My name in his mouth, calm and certain, and I feel it the same way I felt it outside the bar.
“It doesn’t matter what it is. The point stands about Skelly. You want to talk about professional boundaries-”
“You’re not my coach,” he says.
“Excuse me?”
“Officially. You’re a skating consultant. Brought in to work on technique. You’re not on the permanent coaching staff.”
“Well, it might become permanent.”
“And,” he continues. We’re practically the same age. Everyone knows that - you’re an international athlete, you have a profile online.”
“You looked it up?”
He evades my question. “You’re twenty-three. I’m twenty-two,” He shrugs. “Not exactly scandalous.”
I push off again, a proper movement this time, putting real distance between us, and I hear his shoes on the ice behind me. I turn around.
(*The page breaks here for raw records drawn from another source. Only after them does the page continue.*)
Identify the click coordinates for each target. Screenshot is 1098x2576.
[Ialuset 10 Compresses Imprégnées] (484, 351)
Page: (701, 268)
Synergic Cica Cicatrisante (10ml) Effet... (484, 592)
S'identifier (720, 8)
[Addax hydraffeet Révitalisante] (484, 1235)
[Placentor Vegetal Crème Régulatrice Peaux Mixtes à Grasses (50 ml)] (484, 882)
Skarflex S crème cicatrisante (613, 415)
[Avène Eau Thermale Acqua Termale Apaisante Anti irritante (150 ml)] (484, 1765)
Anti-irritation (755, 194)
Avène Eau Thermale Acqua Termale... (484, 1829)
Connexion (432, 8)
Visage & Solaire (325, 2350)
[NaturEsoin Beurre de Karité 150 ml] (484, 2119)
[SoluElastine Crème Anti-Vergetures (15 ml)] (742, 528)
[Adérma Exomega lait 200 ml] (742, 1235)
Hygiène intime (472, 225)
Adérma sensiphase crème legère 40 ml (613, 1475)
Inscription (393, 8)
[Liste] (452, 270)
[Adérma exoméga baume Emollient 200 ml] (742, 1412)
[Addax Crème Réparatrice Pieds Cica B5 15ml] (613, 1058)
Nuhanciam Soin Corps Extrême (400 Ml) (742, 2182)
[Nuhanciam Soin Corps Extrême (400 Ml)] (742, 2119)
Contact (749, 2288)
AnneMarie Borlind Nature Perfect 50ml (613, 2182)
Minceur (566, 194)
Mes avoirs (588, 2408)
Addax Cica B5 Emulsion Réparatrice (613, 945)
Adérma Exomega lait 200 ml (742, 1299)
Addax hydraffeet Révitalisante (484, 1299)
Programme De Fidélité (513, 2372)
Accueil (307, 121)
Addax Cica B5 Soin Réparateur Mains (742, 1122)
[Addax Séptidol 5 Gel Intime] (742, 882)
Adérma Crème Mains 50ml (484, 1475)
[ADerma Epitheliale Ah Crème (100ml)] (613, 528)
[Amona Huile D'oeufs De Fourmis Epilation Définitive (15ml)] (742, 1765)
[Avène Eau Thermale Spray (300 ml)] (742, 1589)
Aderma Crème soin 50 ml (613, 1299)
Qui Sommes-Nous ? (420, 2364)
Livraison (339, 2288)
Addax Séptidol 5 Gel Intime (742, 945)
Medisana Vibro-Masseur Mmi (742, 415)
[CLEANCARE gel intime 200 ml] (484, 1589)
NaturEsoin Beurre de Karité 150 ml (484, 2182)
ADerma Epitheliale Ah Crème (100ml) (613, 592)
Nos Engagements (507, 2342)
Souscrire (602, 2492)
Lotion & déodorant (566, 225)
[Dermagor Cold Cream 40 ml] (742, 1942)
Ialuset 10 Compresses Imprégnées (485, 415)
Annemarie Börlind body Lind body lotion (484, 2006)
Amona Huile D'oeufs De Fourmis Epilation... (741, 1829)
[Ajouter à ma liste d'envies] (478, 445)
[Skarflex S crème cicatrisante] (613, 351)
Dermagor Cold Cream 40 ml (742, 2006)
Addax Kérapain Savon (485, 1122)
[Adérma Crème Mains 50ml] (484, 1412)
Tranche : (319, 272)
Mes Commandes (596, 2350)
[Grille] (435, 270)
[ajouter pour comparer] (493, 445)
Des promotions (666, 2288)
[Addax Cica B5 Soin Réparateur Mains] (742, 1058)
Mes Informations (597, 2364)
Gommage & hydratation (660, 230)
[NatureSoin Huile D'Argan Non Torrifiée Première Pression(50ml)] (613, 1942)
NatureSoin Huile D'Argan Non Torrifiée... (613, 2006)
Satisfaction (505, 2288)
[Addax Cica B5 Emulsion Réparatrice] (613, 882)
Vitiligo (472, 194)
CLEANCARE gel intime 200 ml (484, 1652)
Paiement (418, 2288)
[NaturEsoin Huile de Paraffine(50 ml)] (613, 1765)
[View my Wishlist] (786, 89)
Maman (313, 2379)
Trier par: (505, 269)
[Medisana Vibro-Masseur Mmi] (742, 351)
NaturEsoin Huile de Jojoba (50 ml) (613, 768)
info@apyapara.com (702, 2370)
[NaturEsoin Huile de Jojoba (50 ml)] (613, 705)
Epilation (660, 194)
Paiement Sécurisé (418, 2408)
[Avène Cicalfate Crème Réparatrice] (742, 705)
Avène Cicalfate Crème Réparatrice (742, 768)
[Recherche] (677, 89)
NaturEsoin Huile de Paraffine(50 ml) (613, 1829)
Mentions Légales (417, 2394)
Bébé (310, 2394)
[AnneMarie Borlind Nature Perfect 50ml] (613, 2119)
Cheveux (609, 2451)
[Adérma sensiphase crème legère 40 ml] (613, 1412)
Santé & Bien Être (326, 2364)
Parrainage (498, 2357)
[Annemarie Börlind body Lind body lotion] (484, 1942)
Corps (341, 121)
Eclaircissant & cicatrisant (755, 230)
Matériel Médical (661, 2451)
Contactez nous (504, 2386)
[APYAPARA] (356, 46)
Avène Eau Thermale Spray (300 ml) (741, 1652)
“You can’t skate,” I say. “You’re in shoes.”
“I’m managing.”
He is, annoyingly, managing - picking his way across the ice with the careful balance of someone who spends his life on skates and can find his footing on most surfaces. He stops about a foot away. I have nowhere to go because the boards are behind me and he’s in front of me.
“This is a terrible idea.”
“Probably,” he agrees.
“I coach your team.”
“You consult on our skating,” he says. “Technically.”
“Technically I still need you to do what I say in sessions - how exactly would that work?”
“I always listen to you.” He says it simply.
He’s standing so close now, with the rink empty around us and the admission still hanging in the air between us.
I put my hand flat on his chest. Stopping whatever this is before it becomes something else.
“I have to finish my practice.”
“Okay.”
“And you have to go put your skates on.”
“I do.”
“So. I’ll be done by the time you’re ready.”
He steps back.
“For what it’s worth,” he says, “it’s not hypothetical for me either.”
He turns and moves carefully off the ice, and I stand there with my hand still raised. I watch him go to the bench and sit down and pull his skates out of his bag like nothing happened.
I push off hard toward the far end of the rink.